SUPPLIED MATERIAL
▬▬▬▬▬▬
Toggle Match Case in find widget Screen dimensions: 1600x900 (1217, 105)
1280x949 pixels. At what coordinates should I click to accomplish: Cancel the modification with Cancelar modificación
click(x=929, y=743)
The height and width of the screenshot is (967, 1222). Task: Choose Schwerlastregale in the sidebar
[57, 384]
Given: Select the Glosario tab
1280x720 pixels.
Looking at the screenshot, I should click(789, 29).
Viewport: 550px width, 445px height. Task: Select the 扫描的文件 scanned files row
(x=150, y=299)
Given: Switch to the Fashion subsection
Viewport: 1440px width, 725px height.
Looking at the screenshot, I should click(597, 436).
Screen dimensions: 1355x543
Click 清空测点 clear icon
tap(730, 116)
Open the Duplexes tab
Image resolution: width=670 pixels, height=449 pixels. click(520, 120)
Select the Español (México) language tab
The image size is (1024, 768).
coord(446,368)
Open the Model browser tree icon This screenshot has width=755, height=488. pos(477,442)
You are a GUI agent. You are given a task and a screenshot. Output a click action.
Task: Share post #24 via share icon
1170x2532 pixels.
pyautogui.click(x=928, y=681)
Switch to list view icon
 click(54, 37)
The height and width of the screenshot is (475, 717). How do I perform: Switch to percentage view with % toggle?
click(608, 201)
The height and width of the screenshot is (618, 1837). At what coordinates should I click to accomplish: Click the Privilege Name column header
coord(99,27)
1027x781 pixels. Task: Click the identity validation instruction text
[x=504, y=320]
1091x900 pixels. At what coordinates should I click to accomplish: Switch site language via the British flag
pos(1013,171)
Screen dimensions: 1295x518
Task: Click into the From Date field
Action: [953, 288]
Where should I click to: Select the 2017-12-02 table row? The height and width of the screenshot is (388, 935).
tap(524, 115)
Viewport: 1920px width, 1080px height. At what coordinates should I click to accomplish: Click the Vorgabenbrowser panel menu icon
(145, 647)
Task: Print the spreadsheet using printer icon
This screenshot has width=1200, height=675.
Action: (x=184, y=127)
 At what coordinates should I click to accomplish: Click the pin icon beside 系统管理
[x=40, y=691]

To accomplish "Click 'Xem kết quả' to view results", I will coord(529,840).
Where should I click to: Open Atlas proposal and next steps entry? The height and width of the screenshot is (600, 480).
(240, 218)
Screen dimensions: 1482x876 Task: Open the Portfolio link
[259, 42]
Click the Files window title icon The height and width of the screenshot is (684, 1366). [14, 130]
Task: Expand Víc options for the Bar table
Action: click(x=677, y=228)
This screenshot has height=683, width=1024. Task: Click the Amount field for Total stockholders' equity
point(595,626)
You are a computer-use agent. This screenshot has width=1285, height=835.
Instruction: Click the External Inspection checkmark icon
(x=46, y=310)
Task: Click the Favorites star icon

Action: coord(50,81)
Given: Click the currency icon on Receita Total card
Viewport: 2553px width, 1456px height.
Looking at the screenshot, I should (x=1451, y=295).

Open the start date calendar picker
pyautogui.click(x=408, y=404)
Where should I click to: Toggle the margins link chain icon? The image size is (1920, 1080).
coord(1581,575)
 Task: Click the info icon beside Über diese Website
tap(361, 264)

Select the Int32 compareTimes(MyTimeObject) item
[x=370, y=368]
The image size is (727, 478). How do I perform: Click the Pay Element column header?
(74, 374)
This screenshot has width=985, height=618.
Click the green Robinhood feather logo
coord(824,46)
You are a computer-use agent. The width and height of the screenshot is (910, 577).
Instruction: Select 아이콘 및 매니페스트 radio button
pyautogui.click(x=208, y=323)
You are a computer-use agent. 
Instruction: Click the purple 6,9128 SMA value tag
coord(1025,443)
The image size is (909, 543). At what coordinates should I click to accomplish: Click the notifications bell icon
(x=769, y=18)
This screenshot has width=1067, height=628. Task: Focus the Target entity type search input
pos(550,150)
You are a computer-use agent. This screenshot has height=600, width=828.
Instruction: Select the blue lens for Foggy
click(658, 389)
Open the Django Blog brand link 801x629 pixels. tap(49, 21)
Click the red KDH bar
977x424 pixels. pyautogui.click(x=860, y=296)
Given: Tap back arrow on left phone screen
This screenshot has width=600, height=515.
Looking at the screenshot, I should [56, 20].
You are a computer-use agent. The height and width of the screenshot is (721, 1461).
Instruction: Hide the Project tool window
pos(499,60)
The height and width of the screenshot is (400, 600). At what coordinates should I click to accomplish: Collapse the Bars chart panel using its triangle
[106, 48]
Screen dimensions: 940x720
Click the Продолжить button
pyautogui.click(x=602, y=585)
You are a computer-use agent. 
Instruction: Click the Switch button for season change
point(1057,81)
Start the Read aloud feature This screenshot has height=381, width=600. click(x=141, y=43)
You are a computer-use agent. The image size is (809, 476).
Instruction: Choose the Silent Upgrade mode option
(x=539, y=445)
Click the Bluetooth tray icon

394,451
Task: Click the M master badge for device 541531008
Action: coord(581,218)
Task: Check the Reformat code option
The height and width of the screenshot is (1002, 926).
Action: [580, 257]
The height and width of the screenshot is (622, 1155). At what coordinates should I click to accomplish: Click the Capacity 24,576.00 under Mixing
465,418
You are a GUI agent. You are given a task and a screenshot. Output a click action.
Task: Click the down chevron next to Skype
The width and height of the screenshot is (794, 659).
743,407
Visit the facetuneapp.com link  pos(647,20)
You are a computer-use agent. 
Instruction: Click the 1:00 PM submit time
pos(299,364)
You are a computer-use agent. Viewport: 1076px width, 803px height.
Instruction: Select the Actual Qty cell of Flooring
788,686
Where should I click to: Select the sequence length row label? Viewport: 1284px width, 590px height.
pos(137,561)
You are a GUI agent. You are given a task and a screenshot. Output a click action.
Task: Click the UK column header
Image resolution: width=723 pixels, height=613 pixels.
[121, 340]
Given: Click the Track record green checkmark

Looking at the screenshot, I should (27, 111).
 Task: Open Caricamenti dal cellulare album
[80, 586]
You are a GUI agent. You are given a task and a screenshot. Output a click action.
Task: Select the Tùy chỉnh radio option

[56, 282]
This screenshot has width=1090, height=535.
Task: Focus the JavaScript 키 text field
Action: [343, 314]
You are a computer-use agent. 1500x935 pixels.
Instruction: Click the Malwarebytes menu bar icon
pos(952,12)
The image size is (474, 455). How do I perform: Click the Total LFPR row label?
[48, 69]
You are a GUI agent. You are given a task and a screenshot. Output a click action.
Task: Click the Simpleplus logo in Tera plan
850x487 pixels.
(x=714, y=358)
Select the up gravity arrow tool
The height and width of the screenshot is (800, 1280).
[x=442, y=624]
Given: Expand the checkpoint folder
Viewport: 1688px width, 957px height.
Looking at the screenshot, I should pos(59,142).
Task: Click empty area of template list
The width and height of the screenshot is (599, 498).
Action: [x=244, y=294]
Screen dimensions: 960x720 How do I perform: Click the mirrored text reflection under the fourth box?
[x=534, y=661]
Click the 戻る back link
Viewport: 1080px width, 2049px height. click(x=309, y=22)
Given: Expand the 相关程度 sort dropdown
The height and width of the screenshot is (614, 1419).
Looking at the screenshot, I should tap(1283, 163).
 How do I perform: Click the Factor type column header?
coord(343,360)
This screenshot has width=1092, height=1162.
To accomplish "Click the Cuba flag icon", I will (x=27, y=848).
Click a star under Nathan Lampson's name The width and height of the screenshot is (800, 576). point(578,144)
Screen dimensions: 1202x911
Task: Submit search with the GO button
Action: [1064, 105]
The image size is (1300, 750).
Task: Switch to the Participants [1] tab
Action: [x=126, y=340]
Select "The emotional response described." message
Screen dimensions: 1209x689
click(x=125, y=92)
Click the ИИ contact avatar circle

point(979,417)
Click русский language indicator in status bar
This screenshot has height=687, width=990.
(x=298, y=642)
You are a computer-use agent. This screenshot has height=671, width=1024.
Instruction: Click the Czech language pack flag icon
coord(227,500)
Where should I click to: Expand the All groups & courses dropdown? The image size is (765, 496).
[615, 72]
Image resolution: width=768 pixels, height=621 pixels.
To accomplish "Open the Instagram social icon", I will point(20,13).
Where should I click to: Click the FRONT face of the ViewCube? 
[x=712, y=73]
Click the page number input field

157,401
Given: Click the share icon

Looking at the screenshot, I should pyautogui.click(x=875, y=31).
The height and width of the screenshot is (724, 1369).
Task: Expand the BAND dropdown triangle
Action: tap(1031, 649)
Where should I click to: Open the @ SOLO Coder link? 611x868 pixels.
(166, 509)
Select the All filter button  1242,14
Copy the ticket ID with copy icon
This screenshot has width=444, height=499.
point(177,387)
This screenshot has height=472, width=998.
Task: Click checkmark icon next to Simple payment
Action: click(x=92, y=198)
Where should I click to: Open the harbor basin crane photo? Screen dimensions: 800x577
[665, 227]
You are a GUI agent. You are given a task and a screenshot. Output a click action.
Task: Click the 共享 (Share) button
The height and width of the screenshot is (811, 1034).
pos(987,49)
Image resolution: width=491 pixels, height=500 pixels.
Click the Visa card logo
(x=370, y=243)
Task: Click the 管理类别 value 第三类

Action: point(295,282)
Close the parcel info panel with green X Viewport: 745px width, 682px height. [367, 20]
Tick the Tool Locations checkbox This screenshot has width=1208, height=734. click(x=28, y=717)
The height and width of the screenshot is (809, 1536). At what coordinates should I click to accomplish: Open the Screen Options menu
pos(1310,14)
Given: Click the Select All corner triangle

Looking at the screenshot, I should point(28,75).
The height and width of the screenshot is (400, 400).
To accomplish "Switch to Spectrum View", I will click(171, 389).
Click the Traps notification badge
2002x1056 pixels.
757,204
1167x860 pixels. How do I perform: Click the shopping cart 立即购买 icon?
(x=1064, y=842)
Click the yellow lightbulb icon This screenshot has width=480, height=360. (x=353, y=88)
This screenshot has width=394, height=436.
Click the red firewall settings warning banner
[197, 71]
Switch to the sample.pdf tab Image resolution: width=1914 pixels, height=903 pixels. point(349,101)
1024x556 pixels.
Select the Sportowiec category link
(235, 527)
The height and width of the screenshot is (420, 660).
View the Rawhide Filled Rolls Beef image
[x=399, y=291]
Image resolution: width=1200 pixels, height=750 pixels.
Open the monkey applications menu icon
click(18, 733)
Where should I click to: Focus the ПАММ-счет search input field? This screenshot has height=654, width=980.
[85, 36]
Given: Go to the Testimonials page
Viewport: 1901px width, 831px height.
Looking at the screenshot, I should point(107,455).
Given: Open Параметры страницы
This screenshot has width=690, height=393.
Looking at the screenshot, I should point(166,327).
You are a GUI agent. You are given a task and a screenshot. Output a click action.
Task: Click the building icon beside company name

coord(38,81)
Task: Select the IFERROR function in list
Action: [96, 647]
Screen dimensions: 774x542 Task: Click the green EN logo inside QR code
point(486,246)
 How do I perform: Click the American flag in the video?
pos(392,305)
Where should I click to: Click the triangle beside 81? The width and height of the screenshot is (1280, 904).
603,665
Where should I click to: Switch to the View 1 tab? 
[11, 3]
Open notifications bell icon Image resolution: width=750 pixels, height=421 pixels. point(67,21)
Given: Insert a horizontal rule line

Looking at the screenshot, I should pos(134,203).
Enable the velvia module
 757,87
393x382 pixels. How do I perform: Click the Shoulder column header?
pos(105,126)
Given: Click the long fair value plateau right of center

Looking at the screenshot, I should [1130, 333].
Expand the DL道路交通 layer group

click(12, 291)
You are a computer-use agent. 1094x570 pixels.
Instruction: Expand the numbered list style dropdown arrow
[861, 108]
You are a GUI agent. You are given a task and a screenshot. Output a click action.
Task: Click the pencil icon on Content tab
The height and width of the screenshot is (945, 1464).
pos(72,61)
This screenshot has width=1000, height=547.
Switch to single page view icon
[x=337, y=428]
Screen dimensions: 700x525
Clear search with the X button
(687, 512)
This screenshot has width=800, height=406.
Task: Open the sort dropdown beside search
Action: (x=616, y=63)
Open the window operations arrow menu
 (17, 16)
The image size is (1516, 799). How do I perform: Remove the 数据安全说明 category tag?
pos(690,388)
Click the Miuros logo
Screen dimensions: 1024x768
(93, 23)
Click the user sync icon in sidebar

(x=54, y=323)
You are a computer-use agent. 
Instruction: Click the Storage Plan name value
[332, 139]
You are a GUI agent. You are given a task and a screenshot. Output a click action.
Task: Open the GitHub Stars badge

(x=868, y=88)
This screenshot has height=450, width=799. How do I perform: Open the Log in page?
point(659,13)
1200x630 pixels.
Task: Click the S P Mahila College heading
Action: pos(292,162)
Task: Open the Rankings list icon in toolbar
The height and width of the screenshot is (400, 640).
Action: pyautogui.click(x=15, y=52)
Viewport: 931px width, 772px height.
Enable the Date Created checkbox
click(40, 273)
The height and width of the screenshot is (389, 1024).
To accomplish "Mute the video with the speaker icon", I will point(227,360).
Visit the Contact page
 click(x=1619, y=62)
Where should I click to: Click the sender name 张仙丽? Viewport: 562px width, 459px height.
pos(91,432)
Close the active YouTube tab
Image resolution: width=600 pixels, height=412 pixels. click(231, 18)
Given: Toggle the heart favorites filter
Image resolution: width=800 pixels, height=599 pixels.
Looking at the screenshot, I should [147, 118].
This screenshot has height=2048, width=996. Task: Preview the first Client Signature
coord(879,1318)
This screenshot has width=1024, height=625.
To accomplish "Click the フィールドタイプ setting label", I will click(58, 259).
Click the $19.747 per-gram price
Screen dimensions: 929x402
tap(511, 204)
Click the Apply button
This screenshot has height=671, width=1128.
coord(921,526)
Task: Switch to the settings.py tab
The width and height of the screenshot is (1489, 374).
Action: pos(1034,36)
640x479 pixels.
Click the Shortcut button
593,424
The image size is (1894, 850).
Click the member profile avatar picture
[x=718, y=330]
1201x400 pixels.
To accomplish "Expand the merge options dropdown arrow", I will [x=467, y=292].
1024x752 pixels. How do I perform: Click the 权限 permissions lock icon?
▬▬▬▬▬▬
INSTRUCTIONS TO FOLLOW
Work out, please, how many lines above contain "filter"; answer only with the number.

WORKED SOLUTION
2